On September 20, 1973, Billie Jean King defeats Bobby Riggs in a widely publicized exhibition tennis match dubbed the “Battle of the Sexes.” The 55-year-old Riggs, a tennis champion from the late 1930s and 40s who was notoriously skeptical of women’s talents on the tennis court, branded the contest the “Battle of the Sexes.”
Bobby Riggs first proposed a male-female match-up to Billie Jean King, then 28, whom he dubbed the “leading women’s libber of tennis,” in 1972. King ignored the offer, but Australian Margaret Court, 30, who had won 89 of her last 92 matches and was the leading money-winner on the women’s professional tour at the time, accepted. Leading up to this first “Battle of the Sexes” match, Riggs loudly and consistently belittled women’s tennis and its players to the media while Court, occupied with raising her one-year-old son, said little.
On May 13, 1973, Bobby Riggs and Margaret Court faced off in the $10,000 winner-take-all challenge. The match, held on Riggs’ home turf, was televised internationally. To the surprise of many, Riggs defeated Court easily, 6-2, 6-1. The moment the match ended, Riggs again challenged Billie Jean King. This time, she accepted, and their $100,000 winner-take-all match–dubbed by some “the libber vs. the lobber”–was set for September 20, 1973.
A sell-out crowd of 30,492 people, the largest ever for a tennis match, filled the Houston Astrodome while millions more in 36 countries tuned in on television to watch King, a five-time Wimbledon champion, all but chew Riggs up and spit him out. The older man lacked the energy and stamina to keep up with her aggressive serve-and-volley game, and she prevailed easily, 6-4, 6-3, 6-3. At a news conference after the match, Riggs explained the loss: “She was too good, too fast.

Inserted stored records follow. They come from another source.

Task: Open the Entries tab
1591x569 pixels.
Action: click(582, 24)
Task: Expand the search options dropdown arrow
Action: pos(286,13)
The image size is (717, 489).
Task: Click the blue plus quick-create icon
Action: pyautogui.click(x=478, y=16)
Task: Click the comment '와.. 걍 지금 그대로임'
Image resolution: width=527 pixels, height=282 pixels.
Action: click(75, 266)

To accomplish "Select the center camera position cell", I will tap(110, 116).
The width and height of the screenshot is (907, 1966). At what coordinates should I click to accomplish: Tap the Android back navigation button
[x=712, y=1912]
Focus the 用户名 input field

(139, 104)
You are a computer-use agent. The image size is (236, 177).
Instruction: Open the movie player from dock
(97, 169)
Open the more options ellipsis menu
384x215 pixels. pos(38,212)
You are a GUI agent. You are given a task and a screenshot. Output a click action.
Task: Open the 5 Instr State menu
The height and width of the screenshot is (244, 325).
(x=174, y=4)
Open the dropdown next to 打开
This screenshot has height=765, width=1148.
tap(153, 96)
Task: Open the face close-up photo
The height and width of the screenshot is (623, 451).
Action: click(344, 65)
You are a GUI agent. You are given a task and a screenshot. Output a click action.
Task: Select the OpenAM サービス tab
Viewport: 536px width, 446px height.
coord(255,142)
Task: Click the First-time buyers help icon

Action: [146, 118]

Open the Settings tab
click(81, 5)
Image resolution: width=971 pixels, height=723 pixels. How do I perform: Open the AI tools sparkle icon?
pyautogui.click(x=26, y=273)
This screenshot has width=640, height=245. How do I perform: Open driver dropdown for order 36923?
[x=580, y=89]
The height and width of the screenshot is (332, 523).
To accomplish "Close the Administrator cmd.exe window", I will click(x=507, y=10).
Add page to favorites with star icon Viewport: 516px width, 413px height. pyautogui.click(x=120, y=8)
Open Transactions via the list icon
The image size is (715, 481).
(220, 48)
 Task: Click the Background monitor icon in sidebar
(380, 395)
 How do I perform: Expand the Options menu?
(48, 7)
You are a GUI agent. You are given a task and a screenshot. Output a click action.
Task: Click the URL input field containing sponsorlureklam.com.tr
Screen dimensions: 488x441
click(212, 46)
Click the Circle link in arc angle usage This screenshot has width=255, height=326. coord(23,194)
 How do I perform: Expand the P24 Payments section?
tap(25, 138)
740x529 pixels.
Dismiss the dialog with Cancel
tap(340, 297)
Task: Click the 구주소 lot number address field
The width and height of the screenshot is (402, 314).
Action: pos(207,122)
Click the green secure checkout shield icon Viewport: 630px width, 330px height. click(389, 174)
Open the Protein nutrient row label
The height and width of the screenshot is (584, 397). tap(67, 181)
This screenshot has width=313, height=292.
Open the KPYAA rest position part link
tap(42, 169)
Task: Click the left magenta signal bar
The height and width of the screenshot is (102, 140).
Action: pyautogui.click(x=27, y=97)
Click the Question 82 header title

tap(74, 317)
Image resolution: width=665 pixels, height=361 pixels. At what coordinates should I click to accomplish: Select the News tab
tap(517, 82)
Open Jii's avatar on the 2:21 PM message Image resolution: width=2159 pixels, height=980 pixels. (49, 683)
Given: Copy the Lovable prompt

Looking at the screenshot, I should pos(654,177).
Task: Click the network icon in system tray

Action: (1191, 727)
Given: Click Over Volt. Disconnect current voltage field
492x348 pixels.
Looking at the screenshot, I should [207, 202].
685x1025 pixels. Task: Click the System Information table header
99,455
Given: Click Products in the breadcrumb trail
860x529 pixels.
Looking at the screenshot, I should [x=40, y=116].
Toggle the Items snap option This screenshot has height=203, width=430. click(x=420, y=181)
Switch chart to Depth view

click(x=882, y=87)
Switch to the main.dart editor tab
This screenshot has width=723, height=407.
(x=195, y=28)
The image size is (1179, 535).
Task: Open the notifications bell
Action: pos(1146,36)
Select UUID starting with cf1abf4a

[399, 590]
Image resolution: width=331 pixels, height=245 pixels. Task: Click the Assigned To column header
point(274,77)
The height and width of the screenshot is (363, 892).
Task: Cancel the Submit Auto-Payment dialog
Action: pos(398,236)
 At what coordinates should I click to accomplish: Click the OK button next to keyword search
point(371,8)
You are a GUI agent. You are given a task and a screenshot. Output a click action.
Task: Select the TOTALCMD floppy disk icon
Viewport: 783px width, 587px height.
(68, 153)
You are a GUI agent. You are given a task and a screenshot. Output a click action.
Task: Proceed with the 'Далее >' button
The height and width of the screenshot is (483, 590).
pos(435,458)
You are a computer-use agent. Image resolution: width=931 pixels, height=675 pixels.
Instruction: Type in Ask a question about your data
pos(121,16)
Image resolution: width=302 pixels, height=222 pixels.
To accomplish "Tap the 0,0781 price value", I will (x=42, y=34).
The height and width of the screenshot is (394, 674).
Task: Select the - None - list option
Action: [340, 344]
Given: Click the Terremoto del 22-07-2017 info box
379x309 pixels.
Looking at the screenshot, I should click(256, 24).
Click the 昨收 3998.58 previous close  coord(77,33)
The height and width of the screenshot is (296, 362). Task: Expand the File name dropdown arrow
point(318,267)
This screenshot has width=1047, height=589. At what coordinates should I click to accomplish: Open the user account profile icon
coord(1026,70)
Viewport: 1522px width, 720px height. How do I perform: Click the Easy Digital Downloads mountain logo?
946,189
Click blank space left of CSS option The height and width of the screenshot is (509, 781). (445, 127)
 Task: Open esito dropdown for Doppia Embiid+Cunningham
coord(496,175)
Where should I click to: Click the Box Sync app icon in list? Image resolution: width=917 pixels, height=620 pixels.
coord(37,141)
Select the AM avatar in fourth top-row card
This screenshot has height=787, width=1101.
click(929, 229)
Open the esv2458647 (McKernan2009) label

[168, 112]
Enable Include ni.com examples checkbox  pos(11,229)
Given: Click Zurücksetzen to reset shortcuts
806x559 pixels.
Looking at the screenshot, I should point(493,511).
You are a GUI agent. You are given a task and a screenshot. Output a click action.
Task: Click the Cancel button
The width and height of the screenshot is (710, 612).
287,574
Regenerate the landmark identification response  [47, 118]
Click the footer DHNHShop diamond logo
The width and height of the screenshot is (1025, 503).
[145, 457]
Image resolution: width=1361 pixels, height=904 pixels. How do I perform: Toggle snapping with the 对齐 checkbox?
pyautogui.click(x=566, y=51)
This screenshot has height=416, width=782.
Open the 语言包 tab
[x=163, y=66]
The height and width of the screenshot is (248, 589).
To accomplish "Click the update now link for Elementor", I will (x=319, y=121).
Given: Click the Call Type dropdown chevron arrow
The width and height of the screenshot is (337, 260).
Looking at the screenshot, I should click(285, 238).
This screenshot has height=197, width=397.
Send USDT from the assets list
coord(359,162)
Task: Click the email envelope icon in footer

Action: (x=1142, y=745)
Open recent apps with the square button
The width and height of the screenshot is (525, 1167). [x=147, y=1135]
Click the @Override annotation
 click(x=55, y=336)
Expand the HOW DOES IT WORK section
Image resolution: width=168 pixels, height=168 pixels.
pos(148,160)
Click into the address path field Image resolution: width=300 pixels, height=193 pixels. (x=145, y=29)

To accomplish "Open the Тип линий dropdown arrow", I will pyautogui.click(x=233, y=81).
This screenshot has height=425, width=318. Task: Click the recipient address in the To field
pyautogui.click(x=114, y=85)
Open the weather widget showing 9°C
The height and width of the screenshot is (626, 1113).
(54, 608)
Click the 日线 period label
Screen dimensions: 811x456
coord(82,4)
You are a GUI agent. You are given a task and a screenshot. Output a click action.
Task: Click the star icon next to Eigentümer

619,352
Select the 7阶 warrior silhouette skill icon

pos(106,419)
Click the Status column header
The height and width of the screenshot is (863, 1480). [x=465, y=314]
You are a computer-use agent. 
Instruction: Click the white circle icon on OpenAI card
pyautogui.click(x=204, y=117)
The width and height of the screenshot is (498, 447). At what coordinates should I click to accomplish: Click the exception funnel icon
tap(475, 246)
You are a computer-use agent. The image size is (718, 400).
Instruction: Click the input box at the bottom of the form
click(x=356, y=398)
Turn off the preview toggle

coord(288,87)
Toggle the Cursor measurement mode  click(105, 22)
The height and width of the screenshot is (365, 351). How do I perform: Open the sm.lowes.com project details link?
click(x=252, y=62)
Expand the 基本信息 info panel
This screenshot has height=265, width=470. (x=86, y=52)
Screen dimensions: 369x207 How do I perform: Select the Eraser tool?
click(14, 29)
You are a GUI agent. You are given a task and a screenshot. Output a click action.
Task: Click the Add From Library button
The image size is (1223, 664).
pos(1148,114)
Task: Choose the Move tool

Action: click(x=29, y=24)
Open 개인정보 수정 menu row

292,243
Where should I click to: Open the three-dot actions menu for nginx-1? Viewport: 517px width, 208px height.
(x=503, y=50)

She returned all my passing shots and made great plays off them. . . . I was trying to play my game, but I couldn’t.”
After Riggs’ death at age 77 in 1995, King complimented her former rival and his probably accidental contribution to the advancement of sexual equality: “Our ‘Battle of the Sexes’ match helped to advance the game of tennis and women everywhere.”